Temps de lecture estimé : 10mins

C’est en plein reconfinement que Gregory Crewdson dévoile à la galerie Templon et pour la première fois en Europe sa toute dernière série « An Eclipse of Moths », un ensemble de seize photographies panoramiques, fruit de plus de deux ans de travail. Un magnifique catalogue par Aperture accompagne l’opus. Il a accepté de répondre à mes questions depuis son studio sur cette Amérique en pleine crise politique et sanitaire dont il nous offre une vision à la fois amère et prophétique dans une possible rédemption.
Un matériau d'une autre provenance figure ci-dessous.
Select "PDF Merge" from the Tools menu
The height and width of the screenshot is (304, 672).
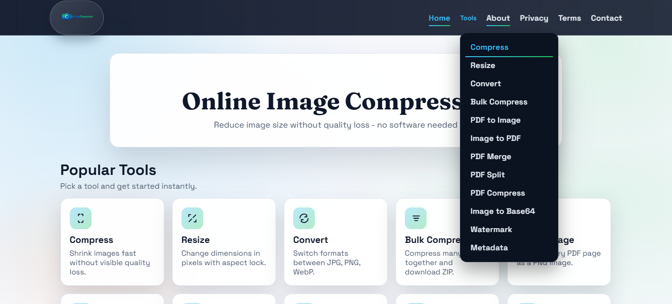[490, 156]
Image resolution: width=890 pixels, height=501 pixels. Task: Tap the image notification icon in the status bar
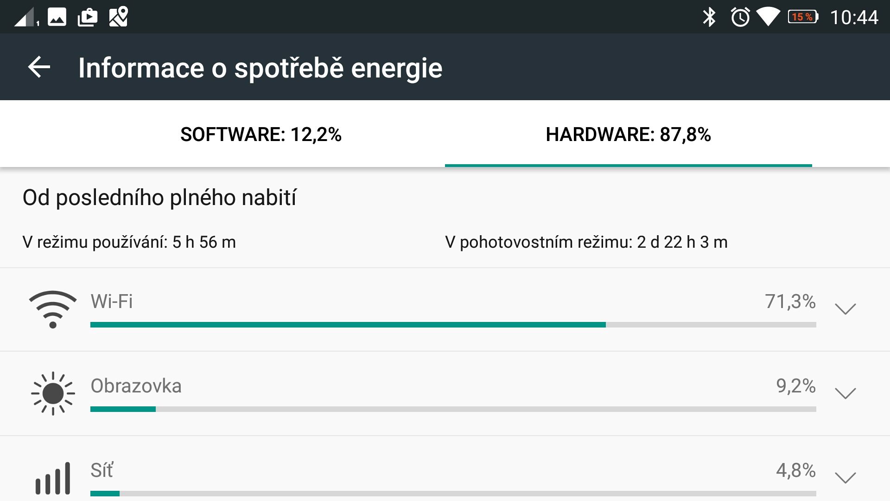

Sa galeriste Anne-Claudie Coric, directrice de Templon revient quant à elle sur les défis multiples qui se posent de manière encore plus aigüe et les leçons du premier confinement.

« An Eclipse of Moths »  quel est le phénomène décrit par ce titre ?

Une éclipse de papillons de nuit est un terme réel pour un groupement de papillons de nuit, comme un «troupeau» d’oiseaux, ou un «troupeau» de bétail, ou un «meurtre» de corbeaux. Je trouve le terme évocateur et beau. On dit que les papillons de nuit utilisent la lune pour la navigation de nuit, et pour cette raison, les sources de lumière artificielle les confondent. Ils les perçoivent comme la lune, et c’est pourquoi ils sont attirés par eux, et tournent autour et autour. Ils sont confus, perdus, essayant de trouver leur chemin. Je vois que les chiffres sur ces images reflètent cela. Ils sont attirés par les lampadaires, en quête de sens et de direction.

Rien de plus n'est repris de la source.